Report each line of the records below that uses the word "computer".

Stored items
Content starts
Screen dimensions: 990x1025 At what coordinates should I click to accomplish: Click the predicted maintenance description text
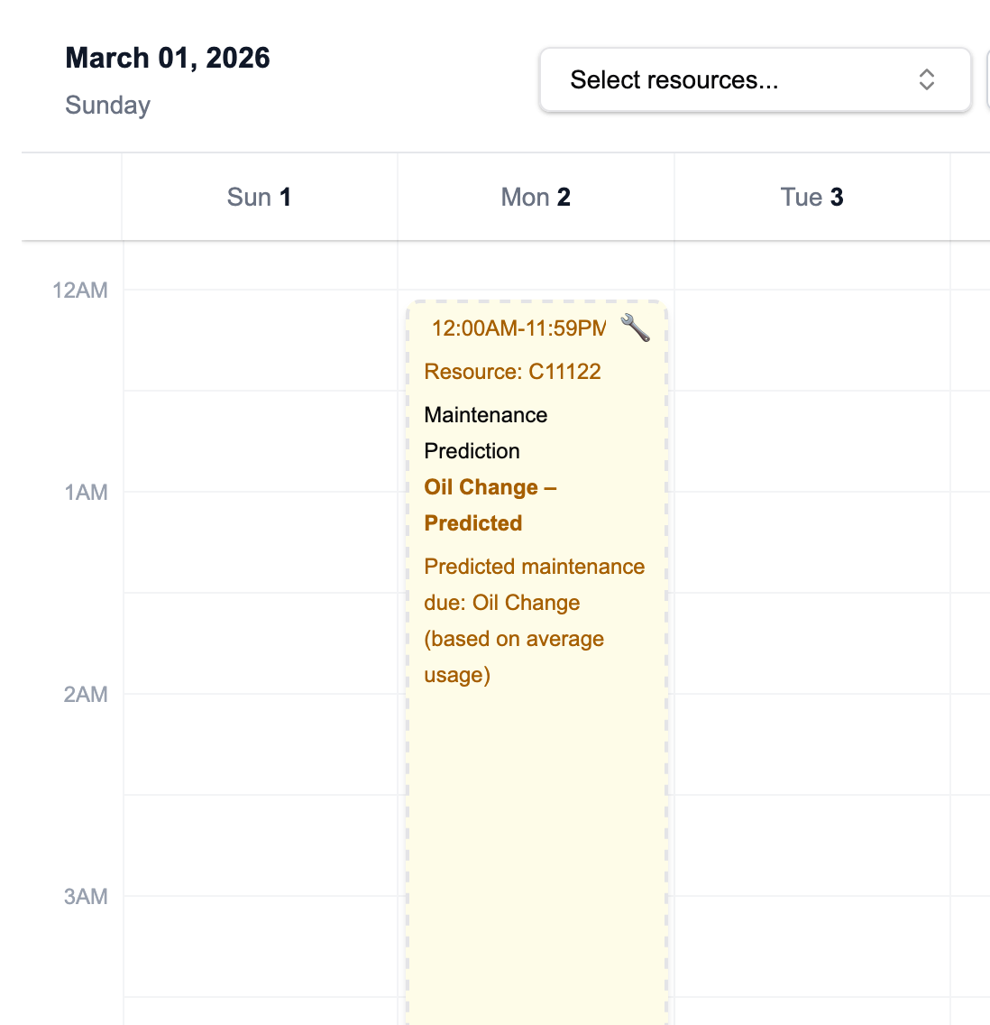click(x=534, y=620)
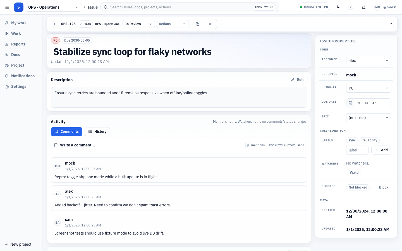Image resolution: width=402 pixels, height=251 pixels.
Task: Click the calendar icon in Due Date
Action: (x=350, y=103)
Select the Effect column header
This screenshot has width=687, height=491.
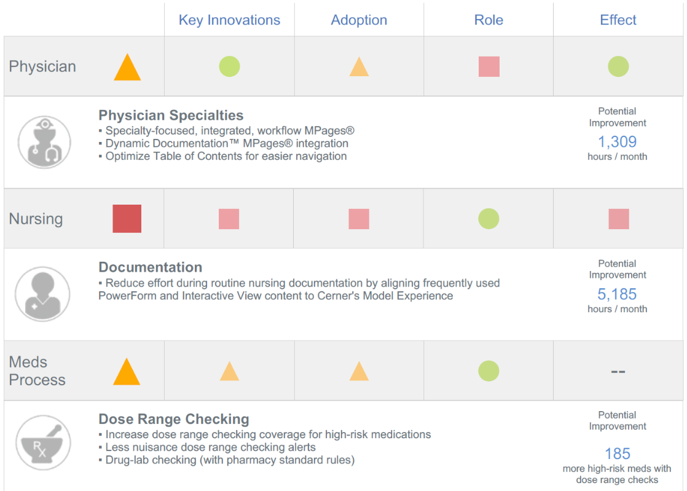[618, 20]
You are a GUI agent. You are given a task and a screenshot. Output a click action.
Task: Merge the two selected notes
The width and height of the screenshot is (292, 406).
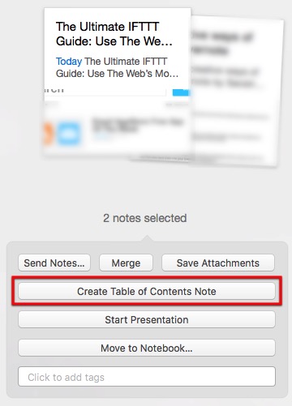point(126,263)
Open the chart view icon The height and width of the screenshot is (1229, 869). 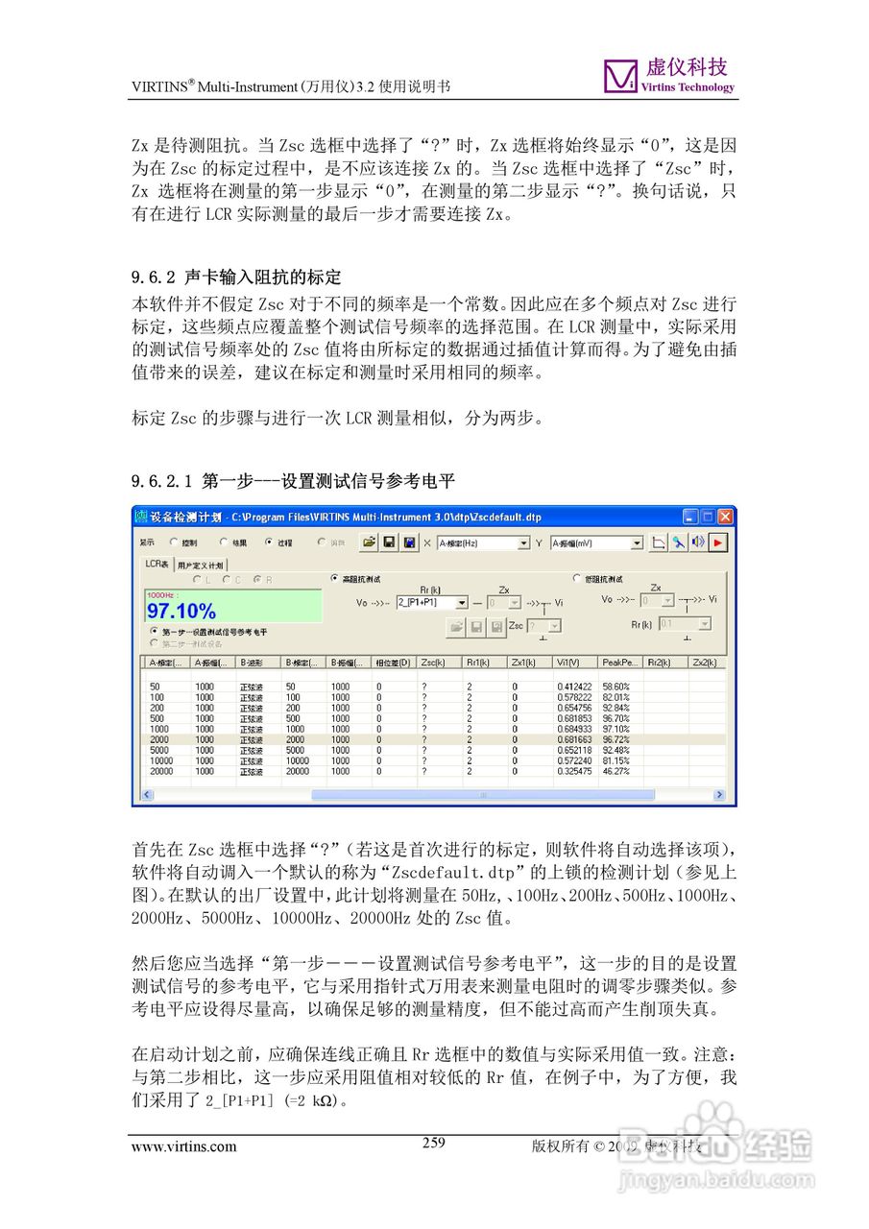(x=659, y=542)
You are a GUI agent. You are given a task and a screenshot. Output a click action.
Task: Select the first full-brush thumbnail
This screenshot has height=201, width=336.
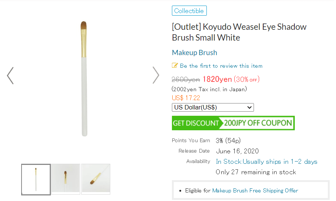tap(36, 179)
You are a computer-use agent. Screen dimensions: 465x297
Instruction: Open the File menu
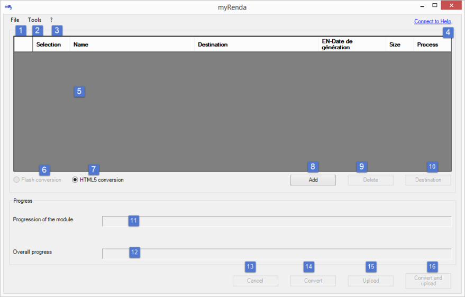pos(15,20)
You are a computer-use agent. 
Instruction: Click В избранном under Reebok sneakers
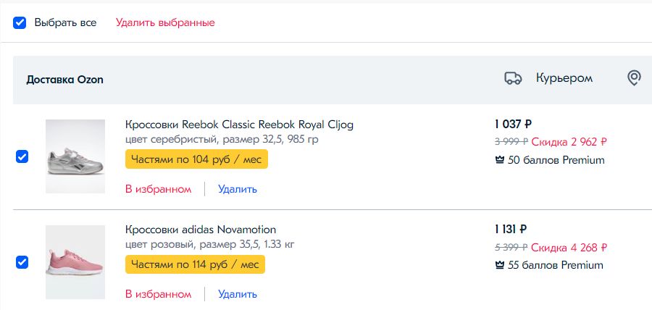[158, 189]
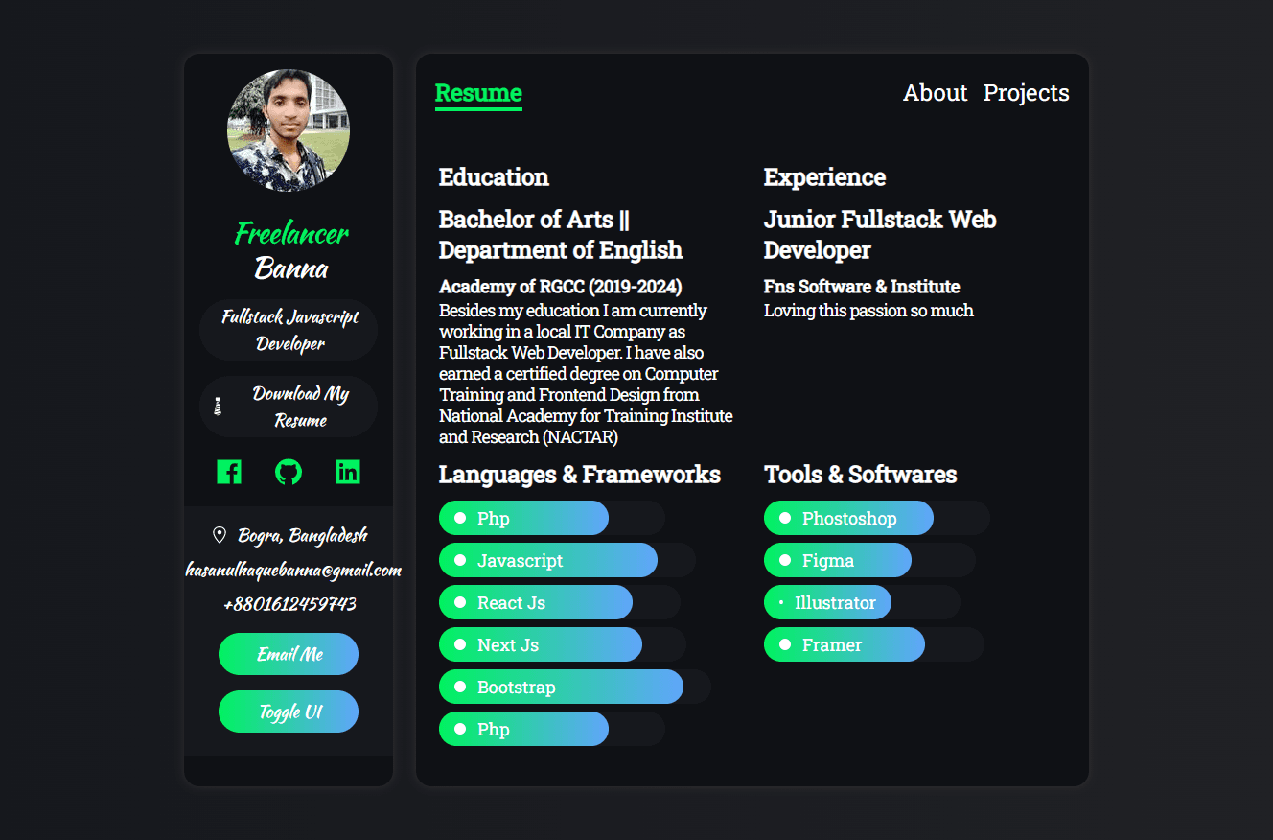Click the location pin icon

(219, 535)
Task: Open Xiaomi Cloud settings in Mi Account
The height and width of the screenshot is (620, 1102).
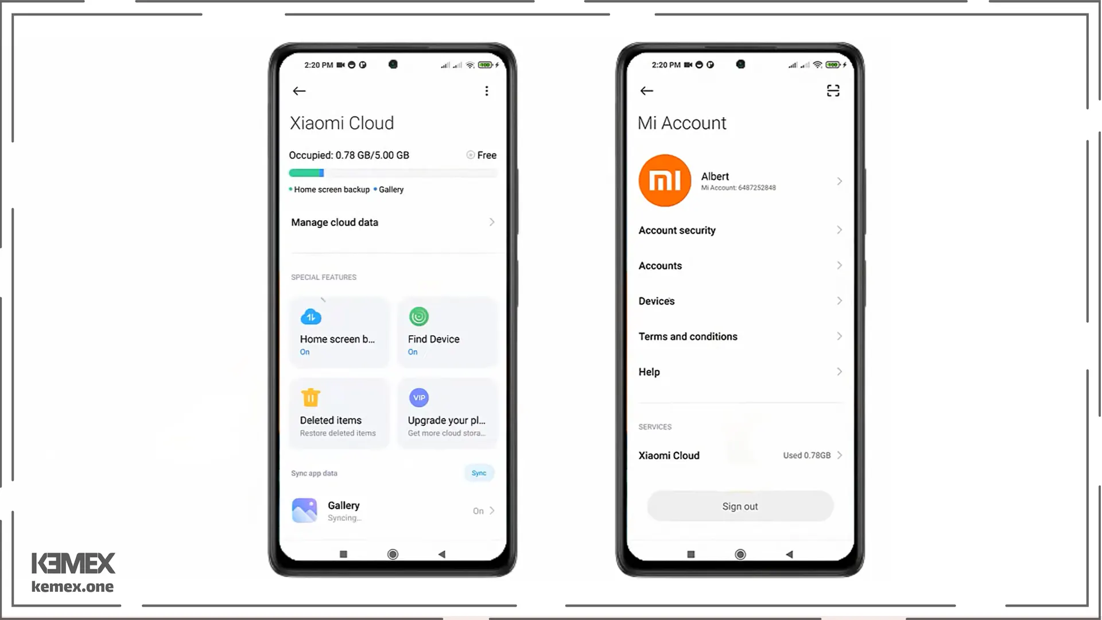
Content ends
Reply:
You are a computer-use agent. Screen dimensions: 465x297
You are a computer-use agent. 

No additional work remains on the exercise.